In lieu of trying to summarize the scientific conversation (frankly, I don’t think I could do justice to some of the intricate and excellent arguments posted by some of the population geneticists) I’ll just leave readers to enjoy the comment threads on their own. Comments are still being posted, and I expect the blog post to be a “living” post-publication review for some time. May the skeletons keep finding a way out!

The importance of wrong

Earlier in this post I admitted to being wrong. I have been wrong many times. Even though I’ve admitted some of my mistakes on this blog and elsewhere in talks, I would like to joke that I’m not going to make it easy for you to find other flaws in my work. That would be a terrible mistake. Saying “I was wrong” is important for science and essential for scientists. Without it people lose trust in both.

I have been particularly concerned with a lack of “I was wrong” in genomics. Unfortunately, there is a culture that has developed among “leaders” in the field where the three words admitting error or wrongdoing are taboo. The recent paper of Lin et al. critiqued by Gilad-Mizrahi is a good example. Leaving aside the question of whether the result in the paper is correct (there are strong indications that it isn’t), Mizrahi-Gilad began their critique on twitter by noting that the authors had completely failed to account for, or even discuss, batch effect. Nobody, and I mean nobody who works on RNA-Seq would imagine for even a femtosecond that this is ok. It was a major oversight and mistake. The authors, any of them really, could have just come out and said “I was wrong”. Instead, the last author on the paper, Mike Snyder, told reporters that “All of the sequencing runs were conducted by the same person using the same reagents, lowering the risk of unintentional bias”. Seriously?

Examples abound. The “ENCODE 80% kerfuffle” involved claims that “80% of the genome is functional”. Any self-respecting geneticist recognizes such headline grabbing as rubbish. Ewan Birney, a distinguished scientist who has had a major impact on genomics having being instrumental in the ENSEMBL project and many other high-profile bioinformatics programs defended the claim on BBC:

“EB: Ah, so, I don’t — It’s interesting to reflect back on this. For me, the big important thing of ENCODE is that we found that a lot of the genome had some kind of biochemical activity. And we do describe that as “biochemical function”, but that word “function” in the phrase “biochemical function”is the thing which gets confusing. If we use the phrase “biochemical activity”, that’s precisely what we did, we find that the different parts of the genome, [??] 80% have some specific biochemical event we can attach to it. I was often asked whether that 80% goes to 100%, and that’s what I believe it will do. So, in other words, that number is much more about the coverage of what we’ve assayed over the entire genome. In the paper, we say quite clearly that the majority of the genome is not under negative selection, and we say that most of the elements are not under pan-mammalian selection. So that’s negative selection we can detect between lots of different mammals. [??] really interesting question about what is precisely going on in the human population, but that’s — you know, I’m much closer to the instincts of this kind of 10% to 20% sort of range about what is under, sort of what evolution cares about under selection.”

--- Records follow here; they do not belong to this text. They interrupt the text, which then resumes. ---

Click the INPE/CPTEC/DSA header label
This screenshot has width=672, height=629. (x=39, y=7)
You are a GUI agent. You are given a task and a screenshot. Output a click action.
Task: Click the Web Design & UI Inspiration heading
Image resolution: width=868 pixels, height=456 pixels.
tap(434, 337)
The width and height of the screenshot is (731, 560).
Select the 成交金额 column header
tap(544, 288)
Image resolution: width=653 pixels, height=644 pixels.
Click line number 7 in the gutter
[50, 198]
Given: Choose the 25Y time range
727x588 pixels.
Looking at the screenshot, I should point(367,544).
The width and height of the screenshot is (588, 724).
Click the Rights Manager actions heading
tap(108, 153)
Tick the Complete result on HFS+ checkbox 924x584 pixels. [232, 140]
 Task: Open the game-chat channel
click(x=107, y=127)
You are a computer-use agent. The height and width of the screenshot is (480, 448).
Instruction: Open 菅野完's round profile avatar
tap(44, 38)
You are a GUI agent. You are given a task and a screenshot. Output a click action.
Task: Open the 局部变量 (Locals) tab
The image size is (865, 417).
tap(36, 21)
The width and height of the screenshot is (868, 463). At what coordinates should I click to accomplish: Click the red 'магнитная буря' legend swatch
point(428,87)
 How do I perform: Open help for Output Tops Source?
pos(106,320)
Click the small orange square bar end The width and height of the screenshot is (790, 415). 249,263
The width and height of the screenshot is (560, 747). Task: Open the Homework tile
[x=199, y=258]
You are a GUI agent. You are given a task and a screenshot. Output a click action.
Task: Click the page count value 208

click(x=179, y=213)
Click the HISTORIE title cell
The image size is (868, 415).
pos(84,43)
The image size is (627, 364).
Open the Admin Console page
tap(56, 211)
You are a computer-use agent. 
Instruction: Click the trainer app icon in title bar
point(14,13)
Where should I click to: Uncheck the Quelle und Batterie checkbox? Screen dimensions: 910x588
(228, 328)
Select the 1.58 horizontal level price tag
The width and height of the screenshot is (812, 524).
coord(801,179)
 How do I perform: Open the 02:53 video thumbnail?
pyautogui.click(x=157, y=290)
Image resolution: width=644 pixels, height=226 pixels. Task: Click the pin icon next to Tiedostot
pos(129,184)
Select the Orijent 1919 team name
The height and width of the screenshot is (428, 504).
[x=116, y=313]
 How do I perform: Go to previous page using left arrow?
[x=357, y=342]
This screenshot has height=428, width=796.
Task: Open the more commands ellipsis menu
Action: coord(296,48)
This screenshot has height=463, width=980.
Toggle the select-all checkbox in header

This response, and others by members of the ENCODE consortium upset many people who may struggle to tell apart white and gold from blue and black, but certainly know that white is not black and black is not white. Likewise, I suspect the response of KBL to my post disappointed many as well. For Fisher’s sake, why not just acknowledge what is obvious and true?

The personal critique of professional conduct

A conversation topic that emerged as a result of the blog (mostly on other forums) is the role of style in online discussion of science. Specifically, the question of whether personal attacks are legitimate has come up previously on my blog pages and also in conversations I’ve had with people. Here is my opinion on the matter:

Science is practiced by human beings. Just like with any other human activity, some of the humans who practice it are ethical while others are not. Some are kind and generous while others are… not. Occasionally scientists are criminal. Frequently they are honorable. Of particular importance is the fact that most scientists’ behavior is not at any of these extremes, but rather a convex combination of the mentioned attributes and many others.

In science it is people who benefit, or are hurt, by the behavior of scientists. Preprints on the bioRxiv do not collect salaries, the people who write them do. Papers published in journals do not get awarded or rejected tenure, people do. Grants do not get jobs, people do. The behavior of people in science affects… people.

Some argue for a de facto ban on discussing the personal behavior of scientists. I agree that the personal life of scientists is off limits. But their professional life shouldn’t be. When Bernie Madoff fabricated gains of $65 billion it was certainly legitimate to criticize him personally. Imagine if that was taboo, and instead only the technical aspects of his Ponzi scheme were acceptable material for public debate. That would be a terrible idea for the finance industry, and so it should be for science. Science is not special among the professions, and frankly, the people who practice it hold no primacy over others.

I therefore believe it is not only acceptable but imperative to critique the professional behavior of persons who are scientists. I also think that doing so will help eliminate the problematic devil–saint dichotomy that persists with the current system. Having developed a culture in which personal criticism is outlawed in scientific conversations while only science is fair fodder for public discourse, we now have a situation where scientists are all presumed to be living Gods, or else serious criminals to be outlawed and banished from the scientific community. Acknowledging that there ought to be a grey zone, and developing a healthy culture where critique of all aspects of science and scientists is possible and encouraged would relieve a lot of pressure within the current system. It would also be more fair and just.

A final wish

I wish the authors of the KBL paper would publish the reviews of their paper on this blog.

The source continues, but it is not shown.